Trump sugeruje trzecią kadencję! Sprzedaje czapki „Trump 2028”
Donald Trump znów zaskakuje. W jego oficjalnym sklepie pojawiły się nowe gadżety z napisem „Trump 2028”. To rozpaliło spekulacje na temat jego planów politycznych. Amerykańska konstytucja jasno mówi: prezydent może rządzić tylko przez dwie kadencje. Trump zdaje się jednak mieć inne zdanie. Czy prezydent USA rzeczywiście szykuje się do walki o trzecią kadencję? A może to tylko sprytna zagrywka marketingowa?

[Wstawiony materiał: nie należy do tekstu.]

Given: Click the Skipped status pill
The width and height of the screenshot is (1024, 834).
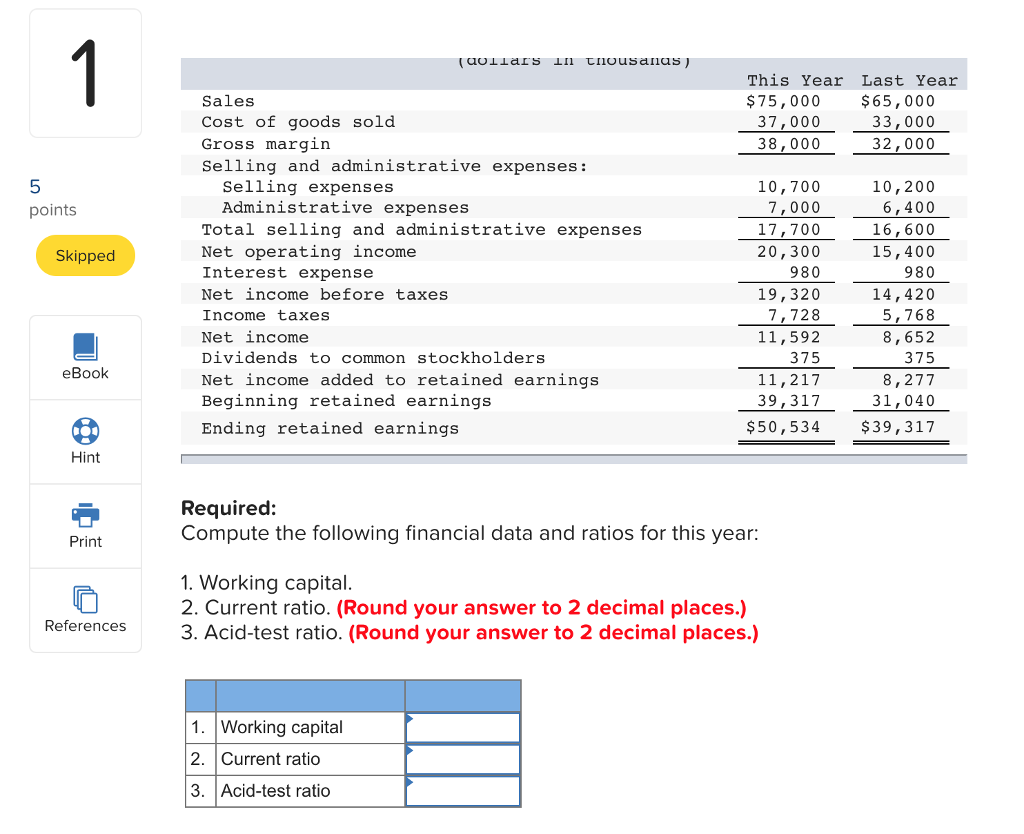Looking at the screenshot, I should pos(85,255).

Trump 2028 – gadżety, które wywołały burzę
W ostatnich dniach w oficjalnym sklepie Donalda Trumpa pojawiły się nowe produkty. To czerwone czapki i koszulki z napisem „Trump 2028”. Na pierwszy rzut oka to tylko zwykłe fanartykuły. Jednak ich przekaz może mieć głębszy sens.

Trzecia kadencja nie jest zgodna z prawem. Amerykańska konstytucja ogranicza liczbę prezydenckich kadencji do dwóch. Nikt w historii USA nie objął urzędu po raz trzeci. Trump jednak od miesięcy sugeruje, że mógłby spróbować to zmienić.
„Wielu ludzi chce, żebym to zrobił” – powiedział w jednym z wywiadów dla NBC News. Gdy dziennikarz zapytał, czy to żart, Trump odpowiedział poważnie: „Nie, absolutnie nie”.
Nowe gadżety wzbudzają wiele emocji. Dla jednych to tylko chwyt promocyjny. Dla innych – niepokojący sygnał. Niezależnie od intencji, jedno jest pewne: Trump znów ustawia debatę polityczną pod swoje dyktando.
Czy to tylko marketing, czy realne ambicje?
Nowe czapki i koszulki to nie pierwsza wskazówka. Trump już wcześniej wspominał o możliwości trzeciej kadencji. W wywiadach mówił o „sposobach”, które mogłyby mu to umożliwić. To jasna aluzja do zmiany konstytucji – procesu niezwykle trudnego i kontrowersyjnego.
Byli doradcy Trumpa też dokładają oliwy do ognia. Steve Bannon, dawny strateg Białego Domu, twierdzi, że Trump ponownie wystartuje w 2028 roku. Mało tego – według niego były prezydent znów wygra wybory. Co więcej, ma już gotowy zespół, który pracuje nad strategią powrotu.
Czy to możliwe? Teoretycznie – nie. Praktycznie – Trump wielokrotnie pokazał, że nie gra według utartych zasad. Nawet jeśli jego ruchy są tylko prowokacją, wywierają realny wpływ na scenę polityczną.
Nowa linia gadżetów to coś więcej niż modna odzież. To sygnał do wiernych wyborców. A także wyzwanie dla przeciwników. Trump znów gra w swoją grę – i nie zamierza schodzić ze sceny.